How to complete this task: Please work out how many lines in the data below contain "button", and reply with that number alone.
┄┄┄┄┄┄┄┄┄┄┄┄┄┄┄┄┄┄┄┄
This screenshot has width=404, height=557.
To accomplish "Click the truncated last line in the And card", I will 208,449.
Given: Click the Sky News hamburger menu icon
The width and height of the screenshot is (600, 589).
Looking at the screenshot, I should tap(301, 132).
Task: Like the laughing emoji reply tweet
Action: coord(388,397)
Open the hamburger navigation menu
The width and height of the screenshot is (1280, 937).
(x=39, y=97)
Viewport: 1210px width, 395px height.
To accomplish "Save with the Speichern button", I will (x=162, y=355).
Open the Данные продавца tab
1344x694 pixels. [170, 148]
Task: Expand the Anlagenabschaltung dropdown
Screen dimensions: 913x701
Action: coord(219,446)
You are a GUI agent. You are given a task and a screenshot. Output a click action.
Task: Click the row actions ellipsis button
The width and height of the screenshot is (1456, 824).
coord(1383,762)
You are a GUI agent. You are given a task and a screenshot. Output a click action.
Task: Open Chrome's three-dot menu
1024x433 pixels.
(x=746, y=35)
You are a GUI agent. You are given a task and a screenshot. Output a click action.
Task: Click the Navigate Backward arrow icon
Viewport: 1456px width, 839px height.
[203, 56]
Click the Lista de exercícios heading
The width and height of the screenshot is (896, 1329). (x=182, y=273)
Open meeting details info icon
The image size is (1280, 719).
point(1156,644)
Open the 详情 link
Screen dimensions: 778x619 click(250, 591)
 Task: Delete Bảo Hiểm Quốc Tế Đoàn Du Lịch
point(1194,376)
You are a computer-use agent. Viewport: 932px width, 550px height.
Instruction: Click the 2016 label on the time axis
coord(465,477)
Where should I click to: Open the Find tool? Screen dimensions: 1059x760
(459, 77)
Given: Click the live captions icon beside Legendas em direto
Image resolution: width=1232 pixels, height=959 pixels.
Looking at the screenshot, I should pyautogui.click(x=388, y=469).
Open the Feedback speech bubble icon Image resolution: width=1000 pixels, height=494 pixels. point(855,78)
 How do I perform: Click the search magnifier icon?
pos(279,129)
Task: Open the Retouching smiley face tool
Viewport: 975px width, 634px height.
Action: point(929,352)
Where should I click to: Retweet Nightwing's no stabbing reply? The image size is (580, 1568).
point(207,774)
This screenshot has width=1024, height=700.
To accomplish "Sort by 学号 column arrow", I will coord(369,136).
┄┄┄┄┄┄┄┄┄┄┄┄┄┄┄┄┄┄┄┄
Exercise solution: 2